A robust economy, good comparative wages and the expansion of free movement drew workers to the UK, while high unemployment on the Continent in the second decade of the new millennium encouraged many to look here in search of better opportunities.
However, Brexit and the pandemic are bringing this chapter to an end. The value of the pound slid after Britain voted to leave the EU in 2016, lowering the value of remittances home by foreign workers and making low-paid jobs in Britain — disproportionately filled by overseas workers — less appealing. Since the referendum, the number of EU workers coming to the UK has been in decline, a trend that accelerated dramatically when job opportunities dried up during the pandemic.
Data on migration is difficult to collect and notoriously unreliable but official estimates suggest that the number of EU citizens in the UK fell by 100,000 last year. The consequences of this are being felt now that the economy has reopened and demand has returned. Sectors that disproportionately employ overseas workers, such as the hospitality and food manufacturing sectors, are now feeling the pain. Many roles in these sectors, such as chefs or meat packers, have a higher than average turnover rate and fall outside the government’s list of eligible occupations for the skilled worker visa, making recruitment even more challenging.
Points of tension are appearing across the labour market, forcing policymakers to loosen rules in order to allow businesses to fill key positions. On its own, however, this is not enough. The government recently made 300 visas available for HGV drivers in the fuel industry but only 27 fuel tanker drivers from the EU have applied to the scheme.
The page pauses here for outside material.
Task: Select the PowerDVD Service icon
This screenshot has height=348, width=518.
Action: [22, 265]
Rod McKenzie, director of policy at the Road Haulage Association, said: “People don’t want to come unless it is a really attractive alternative. You don’t give up a well-paid job for a better-paid job if it will only last a few months.”
Economists accept that businesses will have to adapt to the decline in overseas workers by either investing in productivity-enhancing technologies or improving pay and working conditions in order to attract workers. “Improvements in conditions would be very welcome given the poor record that many migrant-dense industries currently have when it comes to labour market rights,” the Resolution Foundation wrote in a recent report. It found that between 2015 and 2019, 15 per cent of workers in the hospitality sector said they received no paid holiday.
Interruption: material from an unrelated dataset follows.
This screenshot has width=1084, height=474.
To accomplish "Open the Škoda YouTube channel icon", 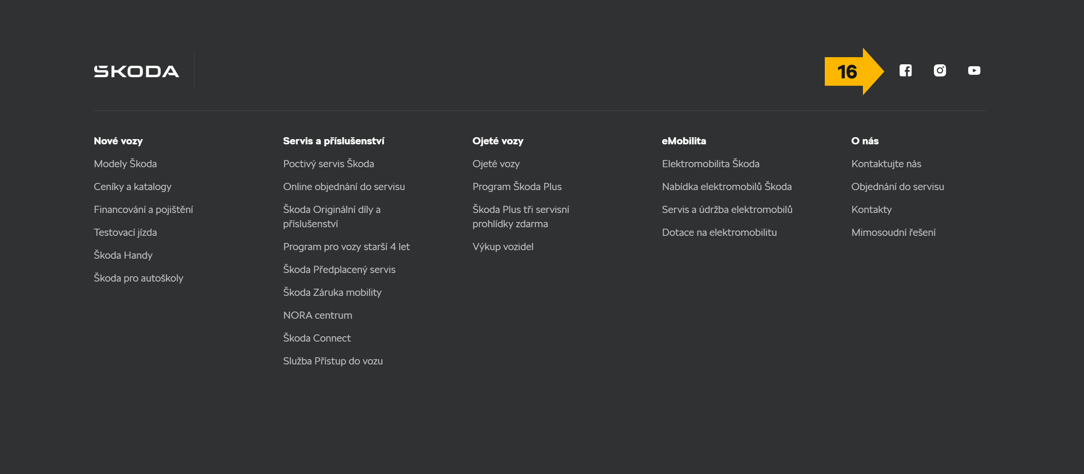I will [974, 71].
In a politically expedient move, the government has also emphasised this point. Speaking at the Conservative Party conference in Manchester, Boris Johnson said: “What I think should happen is that organically business and industry should be paying people a little bit more in order to help them.”
Higher wages could go some way towards attracting UK citizens to take on jobs formerly filled by migrants. Britain’s labour market is smaller than it was before the pandemic, not only because of a fall in the number of migrants, but also because of high levels of economic inactivity.
Many older workers who left the labour market last year opted for retirement and students opted to stay in education instead of entering the world of work. Millions of people were also still on furlough before the scheme came to an end last week. Higher wage rates could draw some of these people back into work.
Sanjay Raja, senior UK economist at Deutsche Bank, said: “The eventual return of students should support the labour force, and a resumption of cross-border labour flows will also be helpful. Our base case, however, is that the labour market may take some time to get back to where it was prior to the pandemic, given lingering health concerns, the slow rise in immigration, and a perhaps somewhat more permanent jump in inactivity owing to the rise in retirement.”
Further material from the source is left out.